Goal
Please put the lines into a Markdown table with the columns Row and Line, numbering each row and leaving out any blank lines. Begin at the line that has "Screen dimensions: 660x1429" and stop after the line that has "point(703,117)".

Dataset excerpts
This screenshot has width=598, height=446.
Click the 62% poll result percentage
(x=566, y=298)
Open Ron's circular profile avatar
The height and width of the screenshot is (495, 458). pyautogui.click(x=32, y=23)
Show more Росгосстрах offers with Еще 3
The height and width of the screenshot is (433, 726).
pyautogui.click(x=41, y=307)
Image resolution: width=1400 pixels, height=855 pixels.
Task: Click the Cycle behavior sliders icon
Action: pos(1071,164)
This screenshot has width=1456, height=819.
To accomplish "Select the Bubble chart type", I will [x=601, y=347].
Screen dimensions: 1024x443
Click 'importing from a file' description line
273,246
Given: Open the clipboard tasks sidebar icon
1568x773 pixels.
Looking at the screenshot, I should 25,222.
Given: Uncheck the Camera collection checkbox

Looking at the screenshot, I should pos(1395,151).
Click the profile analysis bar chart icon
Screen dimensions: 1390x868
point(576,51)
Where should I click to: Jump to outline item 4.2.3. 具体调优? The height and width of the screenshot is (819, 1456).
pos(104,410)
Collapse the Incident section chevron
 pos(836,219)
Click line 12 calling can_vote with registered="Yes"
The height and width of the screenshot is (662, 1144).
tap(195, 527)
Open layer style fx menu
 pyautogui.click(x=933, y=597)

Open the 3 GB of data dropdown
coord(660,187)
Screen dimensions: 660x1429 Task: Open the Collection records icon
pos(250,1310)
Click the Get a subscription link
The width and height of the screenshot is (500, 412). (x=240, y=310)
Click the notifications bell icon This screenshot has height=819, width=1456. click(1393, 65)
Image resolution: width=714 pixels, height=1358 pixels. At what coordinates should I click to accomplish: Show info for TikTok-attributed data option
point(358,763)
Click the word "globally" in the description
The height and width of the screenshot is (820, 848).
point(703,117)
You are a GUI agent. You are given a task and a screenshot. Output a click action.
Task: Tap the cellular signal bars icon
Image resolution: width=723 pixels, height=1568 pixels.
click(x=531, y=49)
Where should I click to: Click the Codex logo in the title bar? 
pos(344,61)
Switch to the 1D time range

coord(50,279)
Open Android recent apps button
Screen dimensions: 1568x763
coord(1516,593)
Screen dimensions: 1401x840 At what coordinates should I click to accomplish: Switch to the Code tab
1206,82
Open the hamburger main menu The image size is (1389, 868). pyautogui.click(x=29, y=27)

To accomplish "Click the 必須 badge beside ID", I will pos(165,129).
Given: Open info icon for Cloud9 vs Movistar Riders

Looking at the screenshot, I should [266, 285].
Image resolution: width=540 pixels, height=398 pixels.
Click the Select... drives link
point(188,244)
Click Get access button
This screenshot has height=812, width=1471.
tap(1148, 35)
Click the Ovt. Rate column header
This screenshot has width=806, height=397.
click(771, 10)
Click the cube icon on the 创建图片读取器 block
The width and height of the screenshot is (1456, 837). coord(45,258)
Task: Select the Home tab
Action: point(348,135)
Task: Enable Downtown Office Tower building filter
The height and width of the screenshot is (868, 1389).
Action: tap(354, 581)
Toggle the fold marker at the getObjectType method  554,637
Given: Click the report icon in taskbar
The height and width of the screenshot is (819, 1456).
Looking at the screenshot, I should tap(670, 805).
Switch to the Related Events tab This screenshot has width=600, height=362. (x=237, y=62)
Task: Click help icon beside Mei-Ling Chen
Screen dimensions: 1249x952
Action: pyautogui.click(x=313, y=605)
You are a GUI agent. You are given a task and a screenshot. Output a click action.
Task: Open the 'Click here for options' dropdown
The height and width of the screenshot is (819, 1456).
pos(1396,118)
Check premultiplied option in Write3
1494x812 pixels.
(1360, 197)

Exercise response
| Row | Line |
|---|---|
| 1 | Screen dimensions: 660x1429 Task: Open the Collection records icon |
| 2 | pos(250,1310) |
| 3 | Click the Get a subscription link |
| 4 | The width and height of the screenshot is (500, 412). (x=240, y=310) |
| 5 | Click the notifications bell icon This screenshot has height=819, width=1456. click(1393, 65) |
| 6 | Image resolution: width=714 pixels, height=1358 pixels. At what coordinates should I click to accomplish: Show info for TikTok-attributed data option |
| 7 | point(358,763) |
| 8 | Click the word "globally" in the description |
| 9 | The height and width of the screenshot is (820, 848). |
| 10 | point(703,117) |